◆ **SOURCE PASSAGE**
▼

The devil offers Jesus authority. How much control over our own lives do we need? None of us want to be led, as the apostle Paul once wrote, tied to a rope held by someone else, or blown by the whims of an uncertain wind. To be slaves or servants of another. Should we not be masters of our own fates? And then perhaps master of a few others who threaten our fates. Shouldn’t we insure ourselves against circumstances? Shouldn’t we be self-reliant, self-sufficient? Not dependent on others. Neither a borrower or a lender be, says the proverb. Should we hedge our bets, protect our borders, maintain our fences? Shouldn’t we establish rules and codes and limits and order? The devil offers freedom from uncertainty.

The devil offers Jesus protection from harm. How safe do we need to be? Can we save ourselves from accident, stupidity, or evil? Can we identify all enemies? Can we ferret out all dangerous secrets? Can we preserve ourselves against all disease that threatens our bodies? How about against craziness, against mis-directed anger? How about against righteous anger? Can we protect ourselves from from love turned cold, from change of heart, from loss? The devil offers freedom from human pain.

The devil offers freedom from want, uncertainty, and pain. The things we fear the most. Any yet Jesus says three times: No! No. No. Three hard to refuse offers. Three instant rejections.

▲

◆ **ASSIGNMENT 1**
Repeat the stretch of the passage on the devil's offers from "The devil offers freedom from want, uncertainty, and" through "Three instant rejections.".
◆ **ASSIGNMENT 2**
Answer these questions about the passage on the devil's offers:
(a) According to the proverb it quotes, what should one neither be?
(b) In the part about protection from harm, what does the devil offer freedom from?
(c) How many times does Jesus say no?
◆ **ASSIGNMENT 3**
Take the passage on the devil's offers further, picking up right after its last sentence.

◆ **SOURCE MATERIAL**
▼

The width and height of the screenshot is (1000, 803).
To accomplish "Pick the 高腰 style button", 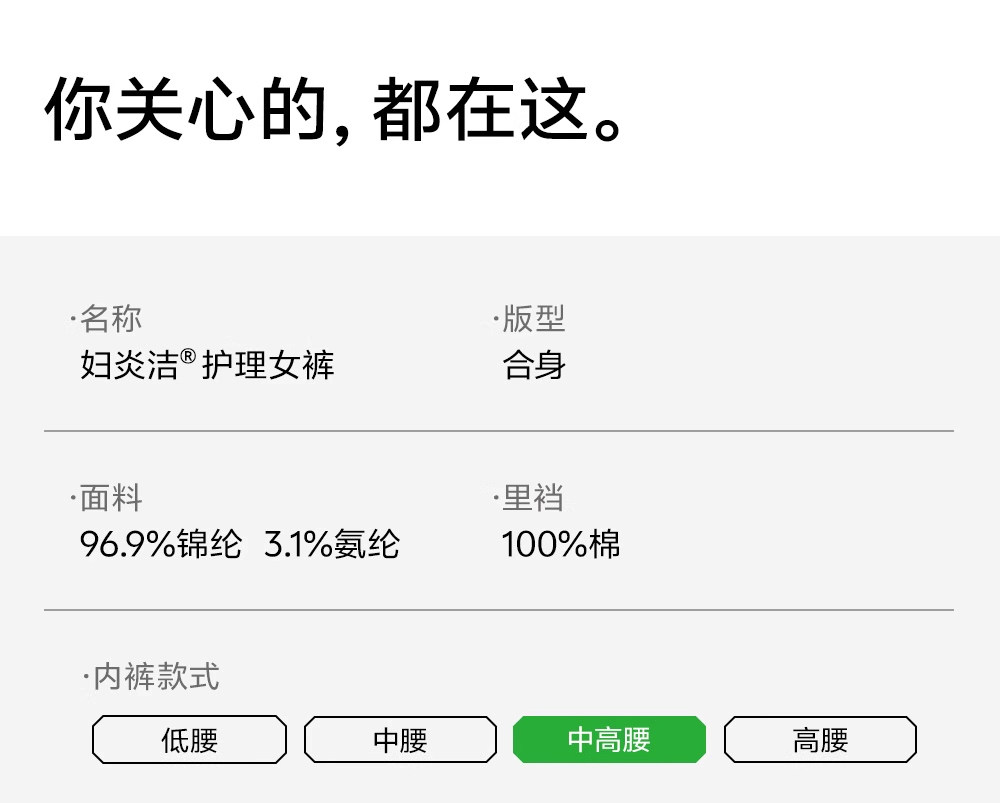I will tap(820, 740).
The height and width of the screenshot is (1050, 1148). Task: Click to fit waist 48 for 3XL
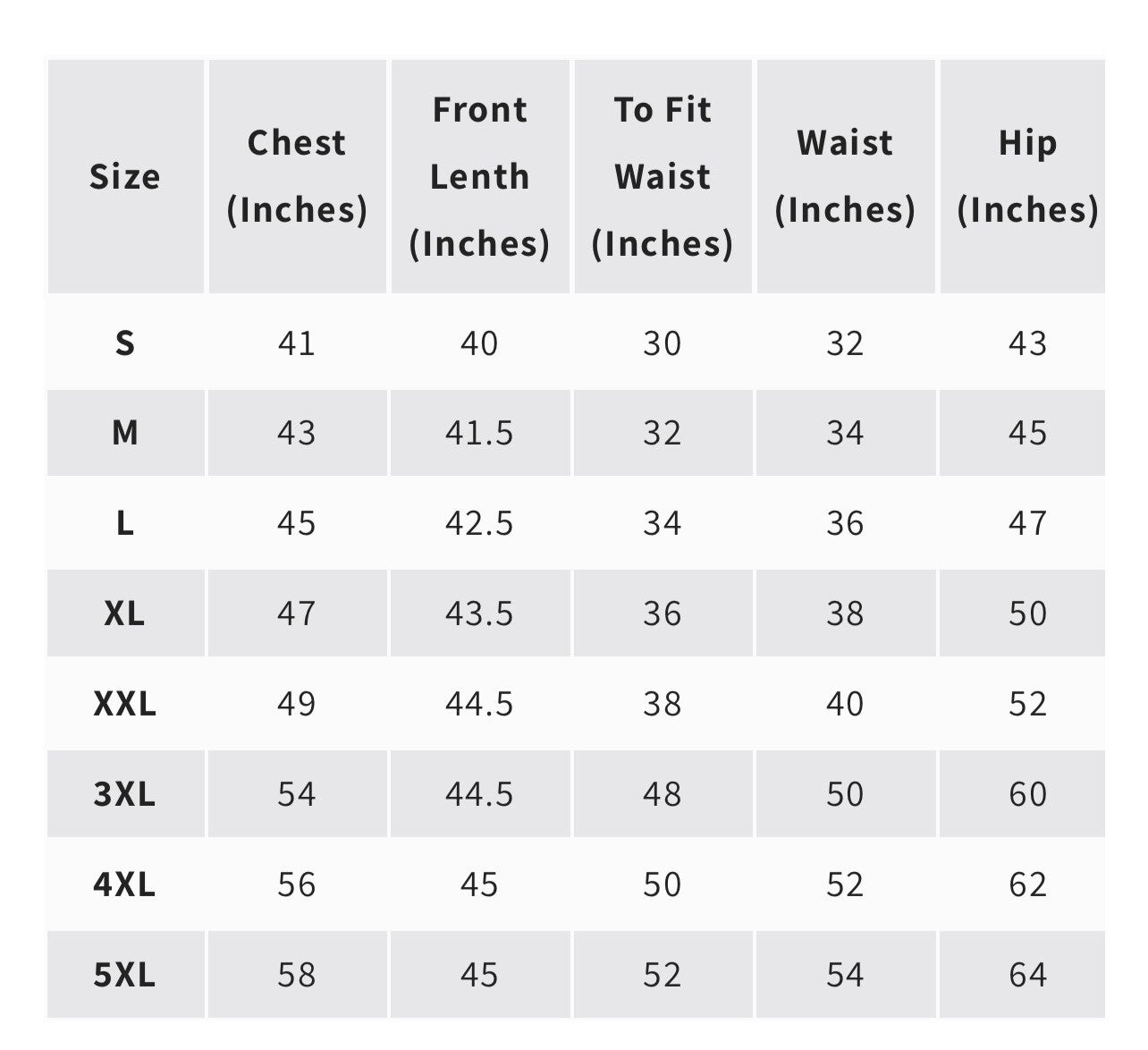pos(663,794)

▲

◆ **EXERCISE ANSWER 1**
The devil offers freedom from want, uncertainty, and pain. The things we fear the most. Any yet Jesus says three times: No! No. No. Three hard to refuse offers. Three instant rejections.

◆ **EXERCISE ANSWER 2**
(a) A borrower or a lender.
(b) Human pain.
(c) Three times.

◆ **EXERCISE ANSWER 3**
It is not that Jesus hates a full stomach, or stability, or safety. We need those things. Those are the things that God provides for us (as we heard in the all the other readings for today). The question is, first, whether the fear of not having those things seduces us more fervently than God does, and second, whether we trust God to provide them. We have many suitors for our loyalty, obedience, and attention. Who guides our life? We cannot say yes to God unless at some point we say no, as Jesus does in the desert, to God’s rivals for us. We need that desert time.

The desert is a place where there is nothing else. Just we and our thoughts. It is a metaphor for retreat, silence, meditation, and cleansing. We need time there. And Lent is a good and traditional time.

What is it about the desert?

The desert is far away. It is isolated from all the voices that call on us every minute to attend to them. Including our desires and our responsibilities.

The desert is empty. It has none of the shiny things that we usually have all around us. Things that are interesting, or falling apart, or need organizing or otherwise attending to.

In the desert we are unobserved. We are not required to please anyone (nor will we get their admiration). We are not required to be anyone, or to act in any special impressive, or polite, or outrageous way.

In the desert we are vulnerable. The quiet of the desert lets our thoughts come unimpeded. The harshness and limits of the desert test our comfort.

And finally, in the desert we are alone. We have only ourselves and God as companions. It is a good time for intimate, disturbing, renewing, and lengthy conversations.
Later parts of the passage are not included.